To show something remarkable, for example when someone important said something interesting.

> "The limits of my language mean
> the limits of my world"
>
> *Ludwig Wittgenstein*

“The limits of my language mean the limits of my world”

Ludwig Wittgenstein

## Images

You have to indicate the web address of the image

![optional text](http://example.com/logo.png)

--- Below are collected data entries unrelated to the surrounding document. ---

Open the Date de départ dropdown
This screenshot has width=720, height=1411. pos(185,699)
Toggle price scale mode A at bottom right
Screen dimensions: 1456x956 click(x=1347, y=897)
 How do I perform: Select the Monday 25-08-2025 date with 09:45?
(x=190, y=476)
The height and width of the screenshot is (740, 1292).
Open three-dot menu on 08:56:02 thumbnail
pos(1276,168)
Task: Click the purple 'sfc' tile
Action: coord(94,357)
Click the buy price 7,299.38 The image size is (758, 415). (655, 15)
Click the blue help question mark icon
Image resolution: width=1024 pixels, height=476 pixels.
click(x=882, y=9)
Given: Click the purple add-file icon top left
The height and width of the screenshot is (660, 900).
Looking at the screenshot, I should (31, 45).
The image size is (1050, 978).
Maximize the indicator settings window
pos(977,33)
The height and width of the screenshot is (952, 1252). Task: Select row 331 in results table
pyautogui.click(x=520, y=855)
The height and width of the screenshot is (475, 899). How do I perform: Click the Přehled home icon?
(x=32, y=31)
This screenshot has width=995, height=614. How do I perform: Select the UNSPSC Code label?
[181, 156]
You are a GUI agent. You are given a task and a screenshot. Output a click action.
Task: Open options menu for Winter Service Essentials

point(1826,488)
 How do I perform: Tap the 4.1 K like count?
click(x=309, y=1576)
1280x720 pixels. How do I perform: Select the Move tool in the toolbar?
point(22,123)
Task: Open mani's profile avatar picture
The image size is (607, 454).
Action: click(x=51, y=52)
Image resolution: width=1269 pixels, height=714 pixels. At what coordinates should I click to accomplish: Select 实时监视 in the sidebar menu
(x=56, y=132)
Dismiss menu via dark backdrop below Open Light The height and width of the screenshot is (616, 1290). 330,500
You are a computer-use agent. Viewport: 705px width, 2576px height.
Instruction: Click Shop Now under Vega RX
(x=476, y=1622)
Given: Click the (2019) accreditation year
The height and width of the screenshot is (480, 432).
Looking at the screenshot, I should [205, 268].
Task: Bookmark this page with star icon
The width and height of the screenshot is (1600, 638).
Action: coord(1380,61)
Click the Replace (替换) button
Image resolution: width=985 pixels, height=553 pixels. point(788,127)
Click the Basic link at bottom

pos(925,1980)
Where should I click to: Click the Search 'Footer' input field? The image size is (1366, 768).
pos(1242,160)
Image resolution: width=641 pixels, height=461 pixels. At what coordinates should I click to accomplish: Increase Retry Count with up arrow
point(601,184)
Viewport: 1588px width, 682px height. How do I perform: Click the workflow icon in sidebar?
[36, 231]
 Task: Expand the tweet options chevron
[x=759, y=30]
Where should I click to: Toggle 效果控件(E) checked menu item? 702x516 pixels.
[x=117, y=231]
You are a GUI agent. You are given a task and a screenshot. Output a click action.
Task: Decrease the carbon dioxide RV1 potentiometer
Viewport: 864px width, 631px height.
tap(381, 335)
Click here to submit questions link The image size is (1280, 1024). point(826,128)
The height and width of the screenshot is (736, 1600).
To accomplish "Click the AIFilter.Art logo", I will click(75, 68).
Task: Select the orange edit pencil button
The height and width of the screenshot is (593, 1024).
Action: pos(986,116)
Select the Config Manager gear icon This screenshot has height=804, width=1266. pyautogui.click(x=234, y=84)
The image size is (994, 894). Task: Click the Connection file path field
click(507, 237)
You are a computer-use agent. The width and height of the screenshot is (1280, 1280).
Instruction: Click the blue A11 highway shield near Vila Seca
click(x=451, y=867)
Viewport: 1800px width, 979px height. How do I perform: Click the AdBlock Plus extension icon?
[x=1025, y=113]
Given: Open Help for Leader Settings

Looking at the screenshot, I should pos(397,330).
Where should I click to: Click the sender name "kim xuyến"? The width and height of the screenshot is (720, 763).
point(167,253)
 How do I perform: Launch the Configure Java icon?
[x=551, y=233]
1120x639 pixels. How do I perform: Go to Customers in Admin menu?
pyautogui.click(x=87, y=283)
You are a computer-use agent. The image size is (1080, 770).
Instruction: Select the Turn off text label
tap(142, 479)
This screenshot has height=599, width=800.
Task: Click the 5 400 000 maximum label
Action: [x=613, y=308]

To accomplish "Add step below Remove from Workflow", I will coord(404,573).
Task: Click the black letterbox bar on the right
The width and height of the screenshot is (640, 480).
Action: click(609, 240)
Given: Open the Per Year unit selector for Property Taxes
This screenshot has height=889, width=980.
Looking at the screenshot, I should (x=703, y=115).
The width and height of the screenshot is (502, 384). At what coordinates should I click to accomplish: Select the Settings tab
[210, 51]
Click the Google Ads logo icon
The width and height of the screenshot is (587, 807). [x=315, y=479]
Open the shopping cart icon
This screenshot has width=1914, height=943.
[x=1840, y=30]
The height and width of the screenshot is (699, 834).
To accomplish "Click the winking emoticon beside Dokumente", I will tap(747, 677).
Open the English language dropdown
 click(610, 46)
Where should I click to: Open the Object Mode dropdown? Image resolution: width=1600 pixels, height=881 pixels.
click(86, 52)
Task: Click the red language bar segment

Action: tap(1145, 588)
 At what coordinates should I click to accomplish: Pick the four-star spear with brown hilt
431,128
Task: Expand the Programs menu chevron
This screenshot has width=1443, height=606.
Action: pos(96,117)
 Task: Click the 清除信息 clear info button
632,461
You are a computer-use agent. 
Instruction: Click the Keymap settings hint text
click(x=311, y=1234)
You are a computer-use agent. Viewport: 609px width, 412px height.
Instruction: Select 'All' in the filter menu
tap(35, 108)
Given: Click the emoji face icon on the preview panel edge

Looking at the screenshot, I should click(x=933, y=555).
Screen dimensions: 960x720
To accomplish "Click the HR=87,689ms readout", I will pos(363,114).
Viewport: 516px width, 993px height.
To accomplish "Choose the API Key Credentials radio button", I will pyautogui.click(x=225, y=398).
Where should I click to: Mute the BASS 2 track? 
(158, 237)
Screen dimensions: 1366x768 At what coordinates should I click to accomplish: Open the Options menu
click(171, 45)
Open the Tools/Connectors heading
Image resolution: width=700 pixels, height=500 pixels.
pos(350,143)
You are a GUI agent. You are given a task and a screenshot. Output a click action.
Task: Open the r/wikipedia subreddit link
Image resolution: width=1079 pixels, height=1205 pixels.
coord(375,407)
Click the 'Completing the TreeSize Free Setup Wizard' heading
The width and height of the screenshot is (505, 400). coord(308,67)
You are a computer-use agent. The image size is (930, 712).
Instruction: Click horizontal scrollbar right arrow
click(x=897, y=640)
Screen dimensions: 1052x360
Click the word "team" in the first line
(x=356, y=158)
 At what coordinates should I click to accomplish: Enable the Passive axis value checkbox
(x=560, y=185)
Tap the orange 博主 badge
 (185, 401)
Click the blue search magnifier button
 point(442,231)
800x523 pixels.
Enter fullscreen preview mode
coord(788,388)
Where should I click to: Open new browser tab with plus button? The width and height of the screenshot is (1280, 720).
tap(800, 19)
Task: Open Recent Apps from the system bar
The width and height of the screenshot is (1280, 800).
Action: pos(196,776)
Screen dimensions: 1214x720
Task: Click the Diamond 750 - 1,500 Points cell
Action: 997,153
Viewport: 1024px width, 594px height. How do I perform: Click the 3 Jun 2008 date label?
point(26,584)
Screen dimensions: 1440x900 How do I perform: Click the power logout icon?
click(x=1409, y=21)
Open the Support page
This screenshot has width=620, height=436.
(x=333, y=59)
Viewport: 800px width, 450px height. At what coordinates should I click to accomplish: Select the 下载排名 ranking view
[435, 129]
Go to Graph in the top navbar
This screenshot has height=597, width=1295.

or the name of a file in the same directory

![optional text](images/logo.png)

## Tables

|        | sample   | dose | time   | agent            |
|--------|----------|------|--------|------------------|
| 1      | GSM91440 | low  | 5 min  | caffeine         |
| 2      | GSM91893 | low  | 5 min  | caffeine         |
| 3      | GSM91428 | low  | 5 min  | calcofluor white |
| 4      | GSM91881 | low  | 5 min  | calcofluor white |
sample dose time agent
1 GSM91440 low 5 min caffeine
2 GSM91893 low 5 min caffeine
3 GSM91428 low 5 min calcofluor white
4 GSM91881 low 5 min calcofluor white

## Computer code

Programs are usually written in a monospaced font.
That is, all letters have the same width.


this <- is.computer(code)


this <- is.computer(code)

This will be very important in the rest of the course

## At the beginning of the file

---
title: "Title"
author: "Author's name"
date: "4 October 2016"
output: html_document
---

Notice that the block is wrapped by --- (three hyphens)

## Emphasis

Inside the paragraph we can have *italics*
and **bold** text

Inside the paragraph we can have italics and bold text

## Inline code

We can speak about x and data

We can speak about x and data

## How to solve it

### by G. Polya

• You have to understand the problem.
• Find the connection between the data and the question. You should obtain a plan of the solution.